- Available records -
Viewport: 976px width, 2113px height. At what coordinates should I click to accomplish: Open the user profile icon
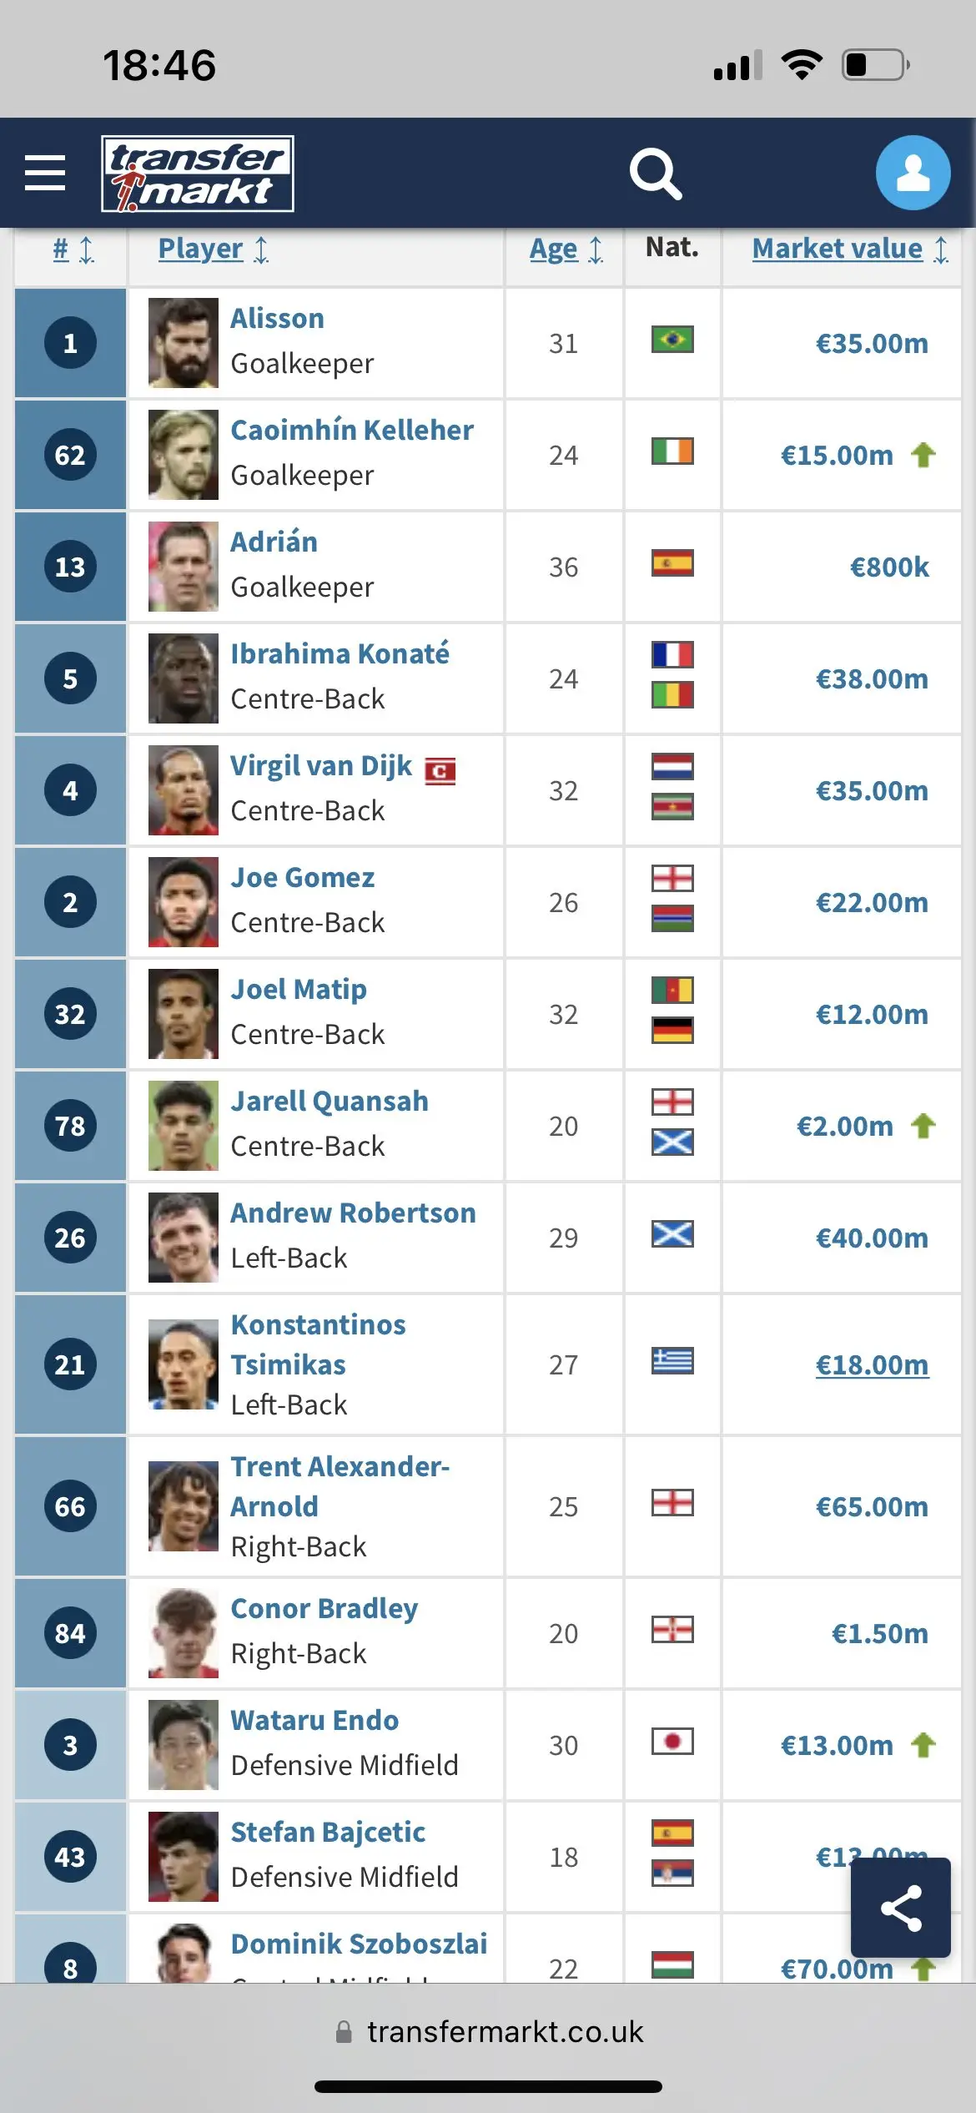(913, 173)

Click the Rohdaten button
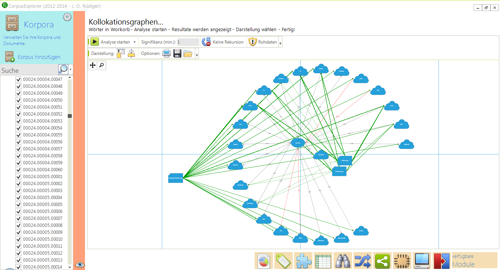coord(263,42)
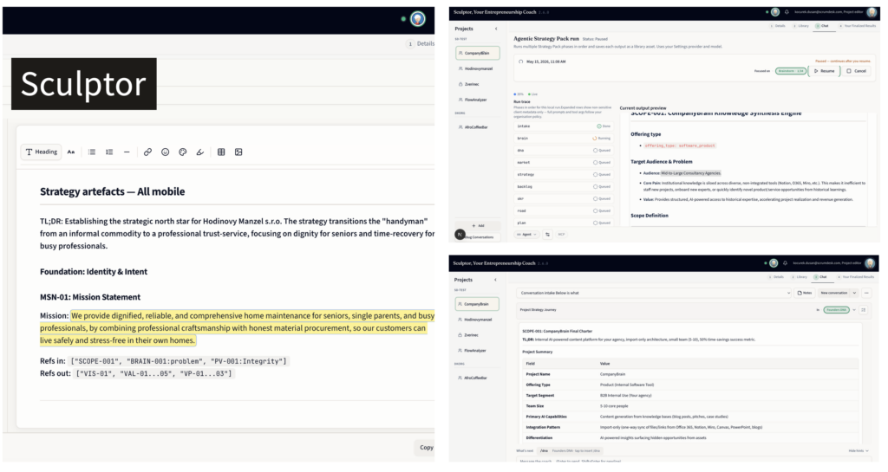Add a hyperlink using the link icon
888x472 pixels.
[147, 152]
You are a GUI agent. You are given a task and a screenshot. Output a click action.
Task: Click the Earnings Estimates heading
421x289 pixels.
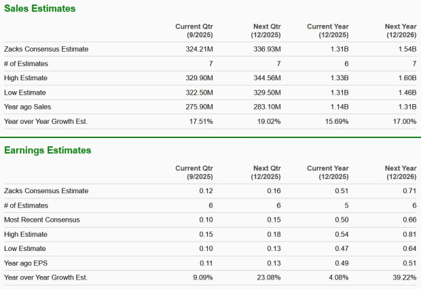48,150
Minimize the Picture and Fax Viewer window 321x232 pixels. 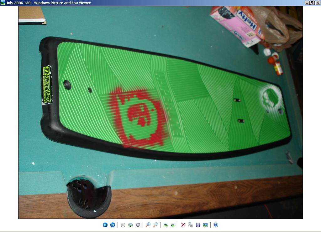tap(307, 3)
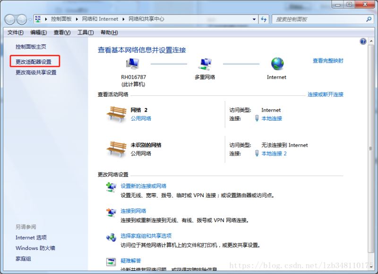378x274 pixels.
Task: Open the 本地连接 2 connection link
Action: [x=274, y=154]
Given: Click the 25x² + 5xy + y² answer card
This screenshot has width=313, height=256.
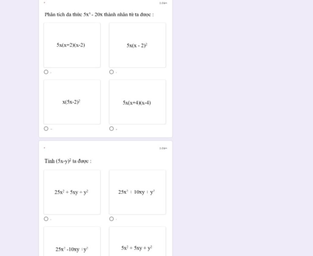Looking at the screenshot, I should click(x=72, y=192).
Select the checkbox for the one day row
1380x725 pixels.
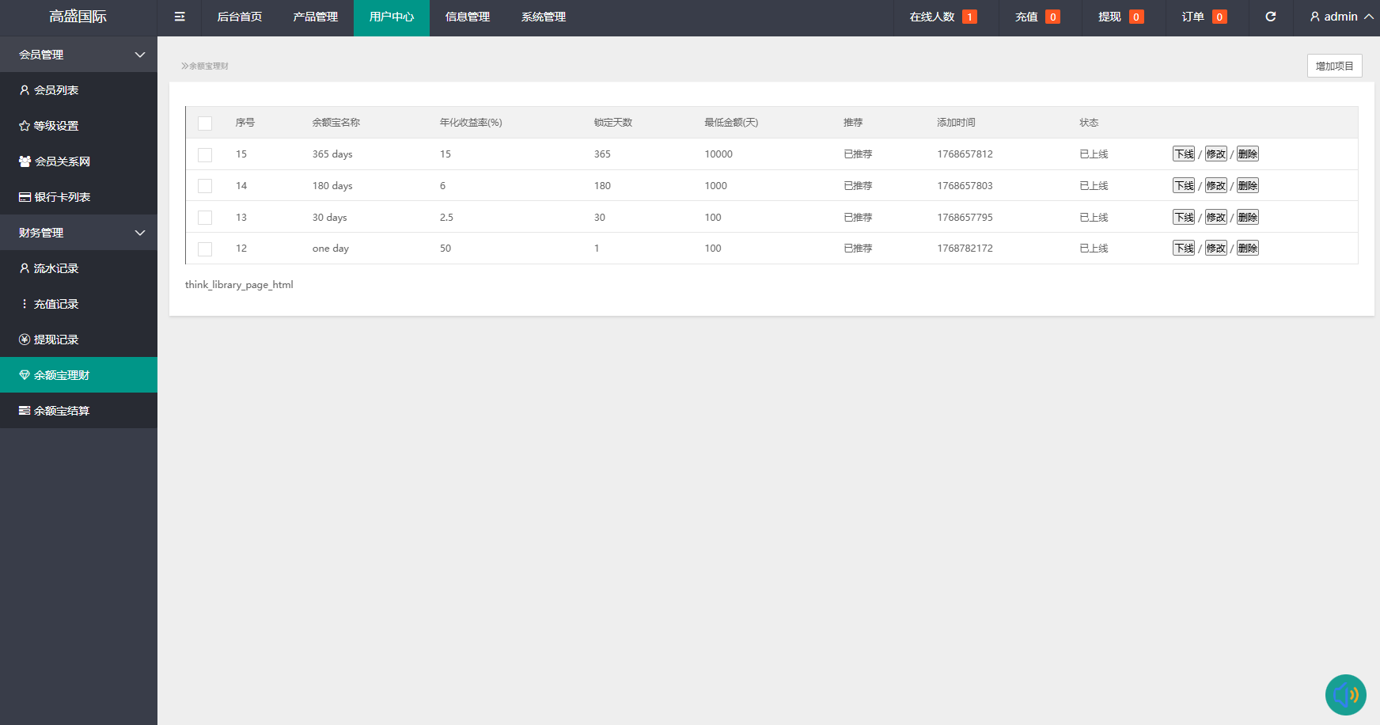pyautogui.click(x=205, y=249)
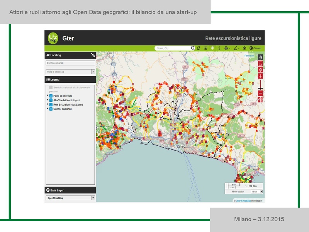
Task: Click the printer icon in the toolbar
Action: tap(226, 48)
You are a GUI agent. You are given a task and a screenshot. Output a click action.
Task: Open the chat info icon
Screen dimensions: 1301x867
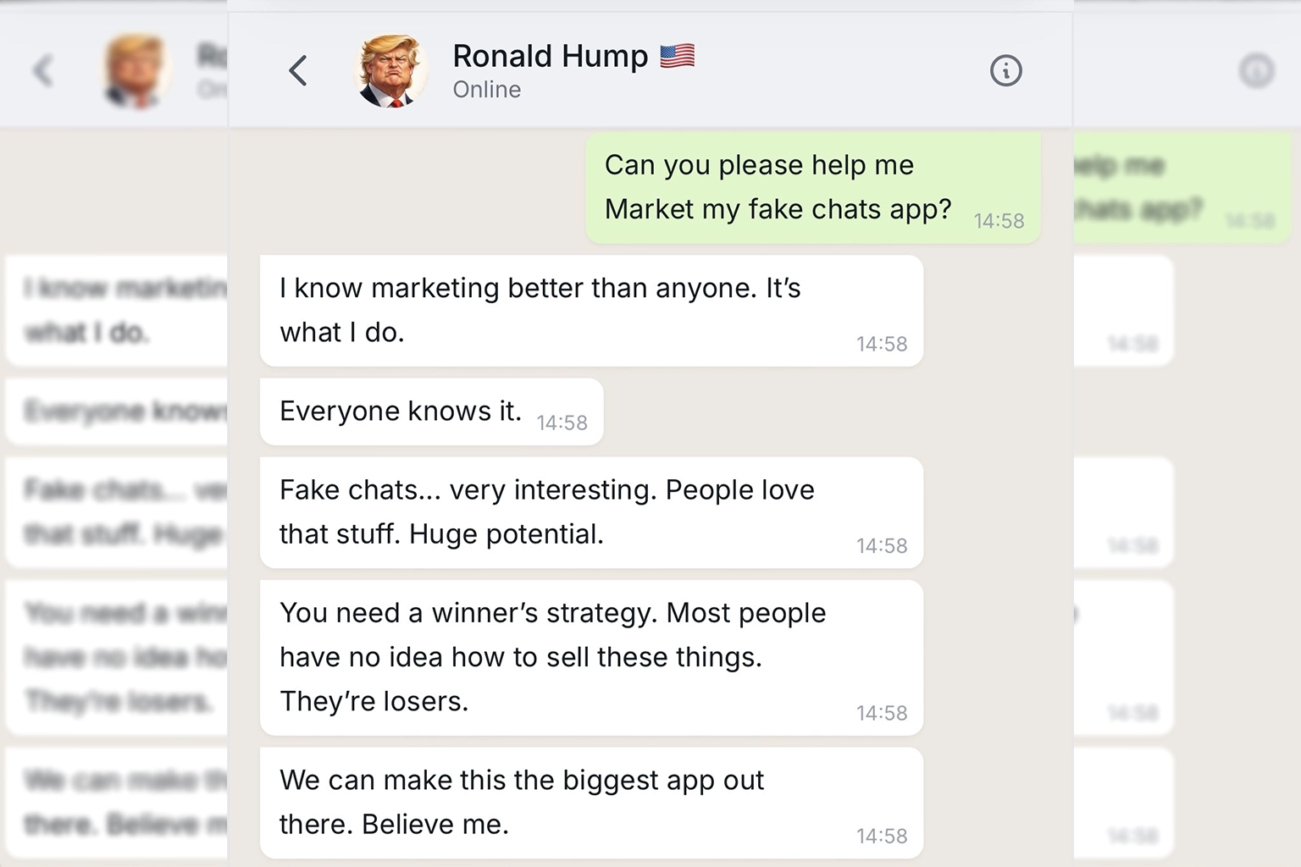click(1005, 71)
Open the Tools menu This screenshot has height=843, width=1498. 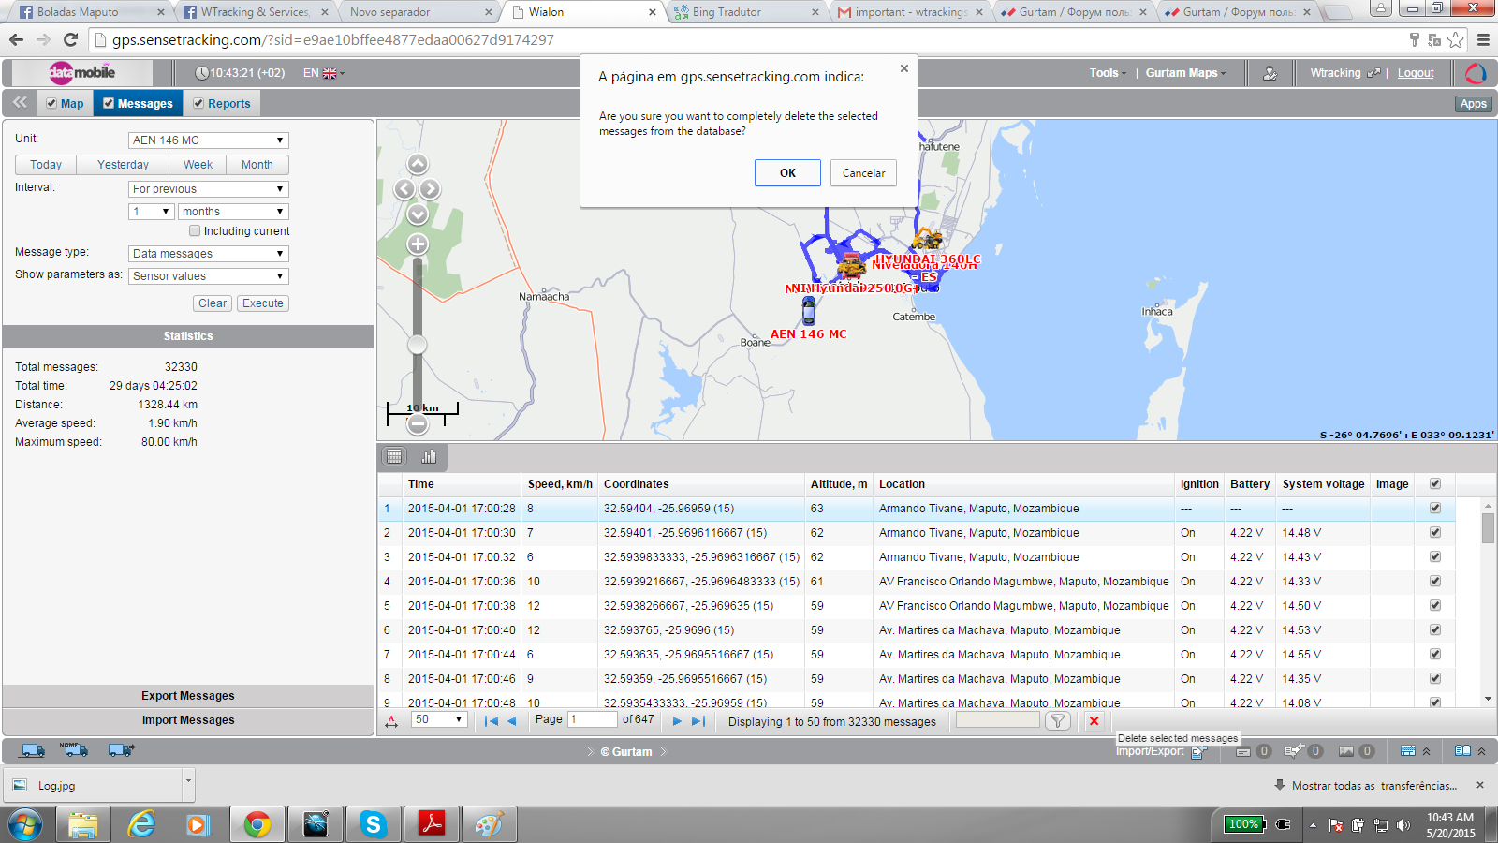coord(1107,73)
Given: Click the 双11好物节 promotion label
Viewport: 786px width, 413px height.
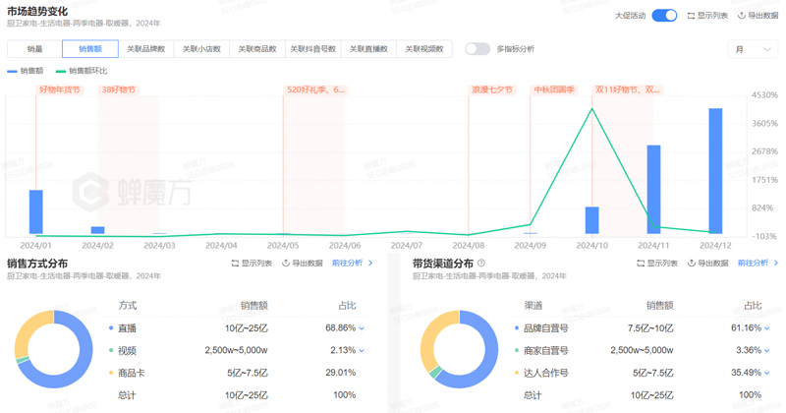Looking at the screenshot, I should click(627, 89).

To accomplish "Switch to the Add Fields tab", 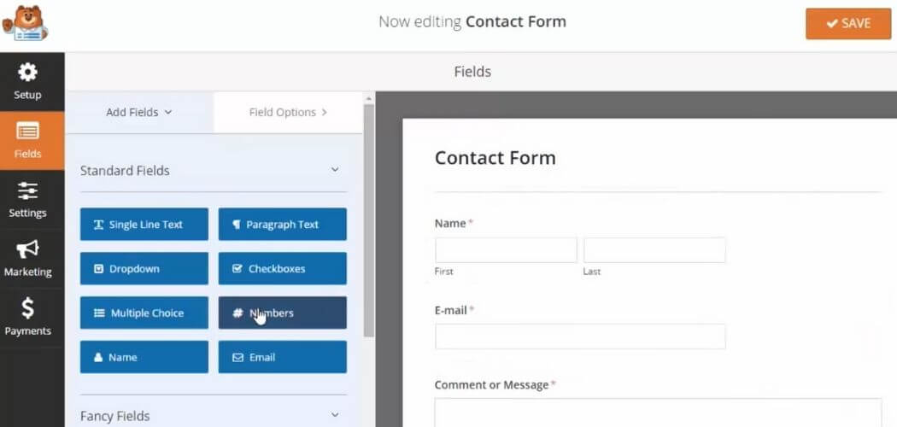I will [x=139, y=112].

- Work order -
Print everything from the line with "Given: Click the 25x² + 5xy + y² answer card" down to the line with "Select the checkbox for the one day row" in the entries above, both lines included and nothing more, without the pictures.

- Written response -
Given: Click the 25x² + 5xy + y² answer card
This screenshot has width=313, height=256.
Looking at the screenshot, I should click(x=72, y=192).
Select the checkbox for the one day row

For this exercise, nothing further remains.